▶ Texto proporcionado:
>>>

Sobre Dios, la Iglesia y el Mundo. Fernando Ocáriz. Ed. Rialp
Monseñor Fernando Ocáriz (París,
1944) es profesor de Teología y consultor de diversos organismos de la Curia
Romana. Miembro de la Academia Pontificia de Teología, trabajó estrechamente
con Joseph Ratzinger. Desde enero de 2017 es Prelado
del Opus Dei.
Monseñor Fernando Ocáriz |
Este libro es el
resultado de una extensa y sugerente entrevista realizada por el
periodista Rafael Serrano, en la que responde con ponderación,
agudeza y rigor intelectual a cuestiones que preocupan a la opinión pública:
la defensa de los derechos humanos, relaciones entre la fe y la
razón, la libertad, el sentido del trabajo, la pobreza y la justicia social, la
crisis de la Iglesia, las vocaciones y la nueva evangelización, la prelatura
del Opus Dei, el ateísmo,…
Como indica el título del libro, son temas que afectan no sólo a la Iglesia, sino también a la sociedad civil. Cada una tiene su ámbito propio, pero están esencialmente entrelazadas.
Anoto algunas de las ideas que me han parecido más relevantes.
Fe, ciencia y razón
A su condición de
teólogo Ocáriz añade la de físico, lo que da singular autoridad a sus
apreciaciones sobre las relaciones entre la
fe y la razón, entre la teología y las ciencias naturales. “La
teología está más próxima a las inquietudes humanas que la física de partículas”,
afirma, refiriéndose a quienes (con poco conocimiento de la naturaleza humana)
desprecian las cuestiones metafísicas y teológicas.
La física investiga
las propiedades de la materia y de la energía, pero el origen absoluto
de la realidad material está fuera de su alcance. La creación está
en otro nivel, al que sólo acceden la filosofía y la fe, cada una a su modo.
Pero los dos niveles comunican en la realidad misma y en la inteligencia del
creyente.

<<<

▶ Filas de datos:
>>>

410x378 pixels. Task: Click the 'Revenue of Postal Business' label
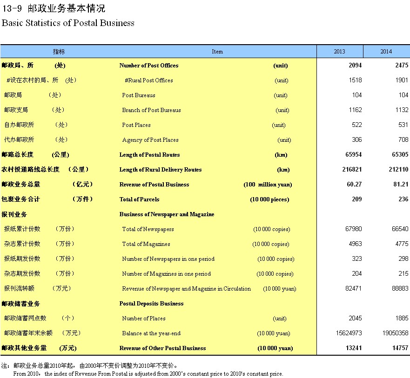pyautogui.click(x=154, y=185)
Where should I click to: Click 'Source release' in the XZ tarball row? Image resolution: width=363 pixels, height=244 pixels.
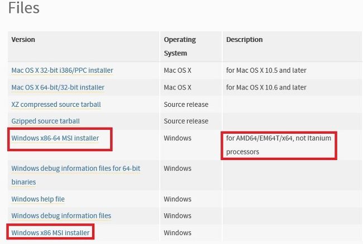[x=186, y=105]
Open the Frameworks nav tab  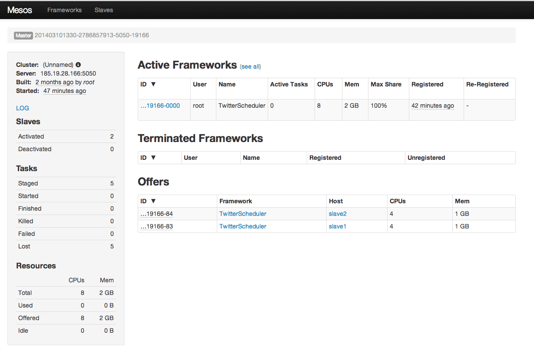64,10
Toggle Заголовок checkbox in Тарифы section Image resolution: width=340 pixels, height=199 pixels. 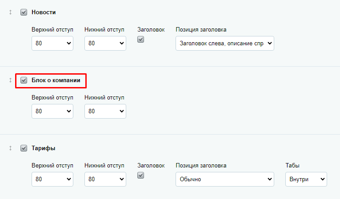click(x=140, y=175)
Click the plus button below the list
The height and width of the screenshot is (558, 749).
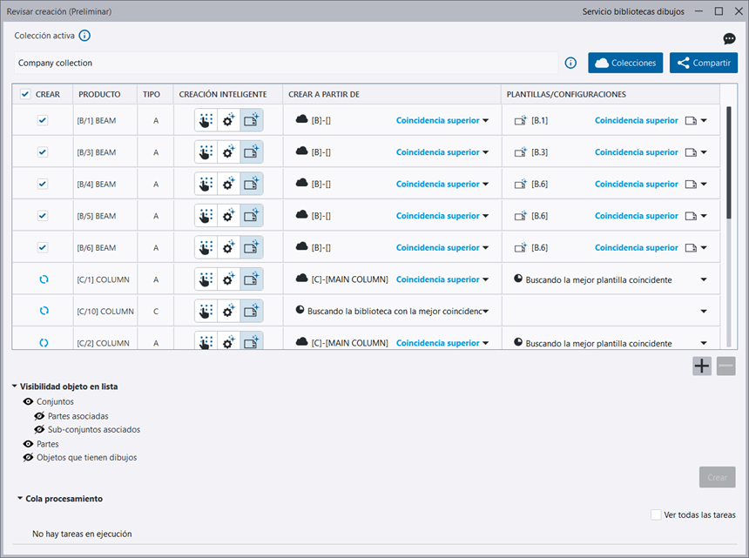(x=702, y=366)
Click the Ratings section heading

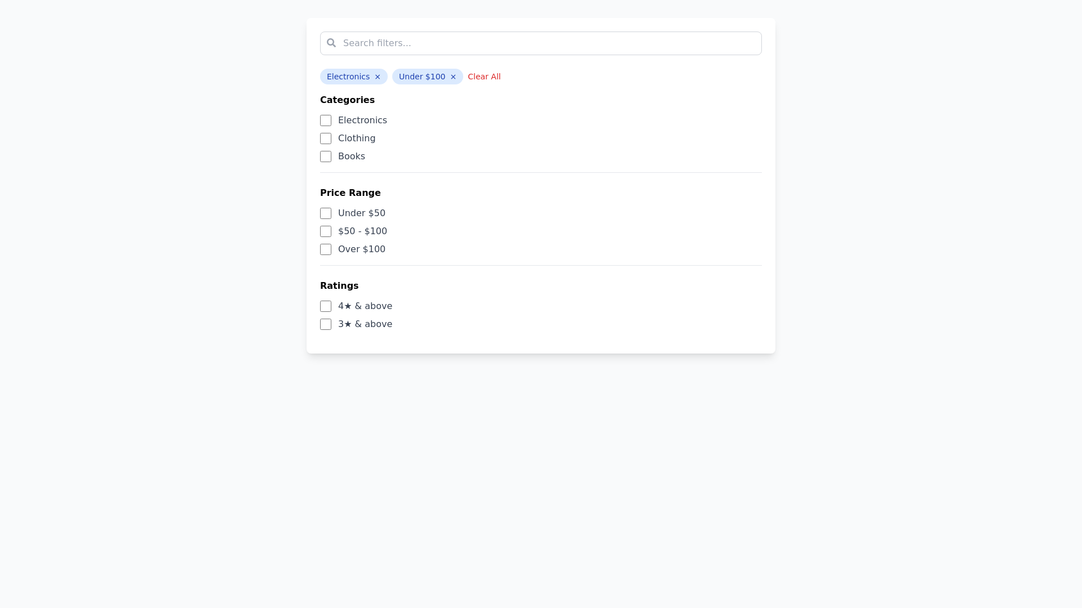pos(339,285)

<<<

▶ Instrucciones y requisitos: Según el texto proporcionado, ¿qué periodista realizó la entrevista de la que surge el libro? Por favor, responde solo con su nombre.

▶ Solución del problema: Rafael Serrano